Heavy gunfire rang out at a military base in Burkina Faso’s capital early Sunday, prompting fears that a coup attempt was underway after weeks of growing frustration with the government’s handling of the Islamic insurgency wracking the West African country.
The mutinous soldiers seized control of the Lamizana Sangoule military barracks in Ouagadougou, the capital. The government put out a statement acknowledging gunfire in army barracks but denying an army takeover of the country.
Defense Minister Aime Barthelemy Simpore told state broadcaster RTB that a few barracks had been affected not only in Ouagadougou but in “some cities elsewhere.” He denied, however, that President Roch Marc Christian Kabore had been detained by the mutinous soldiers, even though his whereabouts remained unknown.
A news headline on the state broadcaster described the gunfire as “acts of discontent by soldiers.”
“The military hierarchy is working to restore calm and serenity in the barracks,” it read. “Contrary to some information, no institution of the republic has been targeted.”
At the Lamizana Sangoule military barracks, however, angry soldiers shot into the air Sunday, directing their anger over army casualties at the president.

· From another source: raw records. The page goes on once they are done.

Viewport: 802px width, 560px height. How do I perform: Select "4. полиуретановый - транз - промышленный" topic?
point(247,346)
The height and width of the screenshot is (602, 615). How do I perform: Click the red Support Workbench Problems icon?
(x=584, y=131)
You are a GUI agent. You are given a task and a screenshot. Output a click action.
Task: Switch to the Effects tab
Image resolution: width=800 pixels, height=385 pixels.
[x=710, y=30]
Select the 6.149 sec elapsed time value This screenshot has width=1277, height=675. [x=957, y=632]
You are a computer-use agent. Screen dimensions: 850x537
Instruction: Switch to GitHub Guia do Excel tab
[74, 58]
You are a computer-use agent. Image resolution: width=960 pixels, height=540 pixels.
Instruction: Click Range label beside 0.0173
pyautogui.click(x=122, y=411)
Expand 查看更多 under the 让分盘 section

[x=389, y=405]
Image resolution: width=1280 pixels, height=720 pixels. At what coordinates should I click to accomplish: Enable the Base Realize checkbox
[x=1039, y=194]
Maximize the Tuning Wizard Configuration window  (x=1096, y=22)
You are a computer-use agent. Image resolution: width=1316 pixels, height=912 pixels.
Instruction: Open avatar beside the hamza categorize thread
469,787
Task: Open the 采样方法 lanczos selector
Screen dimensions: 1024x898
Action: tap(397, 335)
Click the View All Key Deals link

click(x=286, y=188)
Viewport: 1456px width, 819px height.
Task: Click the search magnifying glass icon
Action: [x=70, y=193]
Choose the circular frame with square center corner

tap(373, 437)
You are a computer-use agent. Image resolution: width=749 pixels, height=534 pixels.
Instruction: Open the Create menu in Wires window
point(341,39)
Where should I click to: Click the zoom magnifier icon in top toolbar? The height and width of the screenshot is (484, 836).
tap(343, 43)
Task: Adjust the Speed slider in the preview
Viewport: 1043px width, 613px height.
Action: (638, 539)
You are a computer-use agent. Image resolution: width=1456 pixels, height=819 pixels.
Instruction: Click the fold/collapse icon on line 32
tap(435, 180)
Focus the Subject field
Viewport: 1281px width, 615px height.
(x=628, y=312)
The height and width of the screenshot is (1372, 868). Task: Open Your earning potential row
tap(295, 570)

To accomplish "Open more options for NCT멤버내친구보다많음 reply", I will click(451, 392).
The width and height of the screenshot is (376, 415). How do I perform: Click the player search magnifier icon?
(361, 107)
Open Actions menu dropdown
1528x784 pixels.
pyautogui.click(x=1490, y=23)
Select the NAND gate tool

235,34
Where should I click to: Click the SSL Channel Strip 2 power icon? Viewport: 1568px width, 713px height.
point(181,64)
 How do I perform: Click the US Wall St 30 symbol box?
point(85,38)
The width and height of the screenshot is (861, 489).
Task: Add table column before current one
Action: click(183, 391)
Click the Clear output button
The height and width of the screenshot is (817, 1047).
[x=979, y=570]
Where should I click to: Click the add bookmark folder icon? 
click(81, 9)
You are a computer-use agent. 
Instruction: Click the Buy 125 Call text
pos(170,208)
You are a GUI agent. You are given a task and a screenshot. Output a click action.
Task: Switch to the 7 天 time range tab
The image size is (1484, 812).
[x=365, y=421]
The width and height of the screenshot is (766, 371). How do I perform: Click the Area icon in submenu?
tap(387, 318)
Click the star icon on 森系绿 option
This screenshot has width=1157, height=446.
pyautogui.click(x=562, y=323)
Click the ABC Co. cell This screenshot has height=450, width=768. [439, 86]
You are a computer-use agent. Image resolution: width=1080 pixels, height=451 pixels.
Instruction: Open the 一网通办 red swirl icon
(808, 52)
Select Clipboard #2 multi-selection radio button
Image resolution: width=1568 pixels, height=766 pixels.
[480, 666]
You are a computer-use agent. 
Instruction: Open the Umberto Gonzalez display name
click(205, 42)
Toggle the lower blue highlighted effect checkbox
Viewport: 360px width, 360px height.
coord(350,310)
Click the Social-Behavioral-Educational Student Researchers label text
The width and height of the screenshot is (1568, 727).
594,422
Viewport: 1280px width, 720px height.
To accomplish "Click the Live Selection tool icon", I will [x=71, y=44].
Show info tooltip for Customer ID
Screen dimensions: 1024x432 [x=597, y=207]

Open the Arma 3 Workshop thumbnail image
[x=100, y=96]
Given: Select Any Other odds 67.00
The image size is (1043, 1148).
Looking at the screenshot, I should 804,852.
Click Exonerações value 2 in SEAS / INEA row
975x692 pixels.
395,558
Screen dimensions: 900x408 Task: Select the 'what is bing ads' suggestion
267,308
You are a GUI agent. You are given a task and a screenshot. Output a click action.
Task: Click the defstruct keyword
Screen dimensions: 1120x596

About 100 motorcycles later left the base, chanting in support of the mutineers, but were stopped when security forces deployed tear gas.
The soldiers put a man on the phone with The Associated Press who said that they were seeking better working conditions for Burkina Faso’s military amid the escalating fight against Islamic militants. Among their demands are increased manpower in the battle against extremists, and better care for those wounded and the families of the dead. The mutinous soldiers also want the military and intelligence hierarchy replaced, he said.
The gunfire comes a day after protesters demanded his resignation at a demonstration in Ouagadougou. Kabore has faced growing opposition since his reelection in November 2020. Last month he fired his prime minister and replaced most of the Cabinet.
Violence in the once peaceful West African nation is escalating as attacks linked to al-Qaida and the Islamic State group increase. Thousands have died in recent years and around 1.5 million people have been displaced.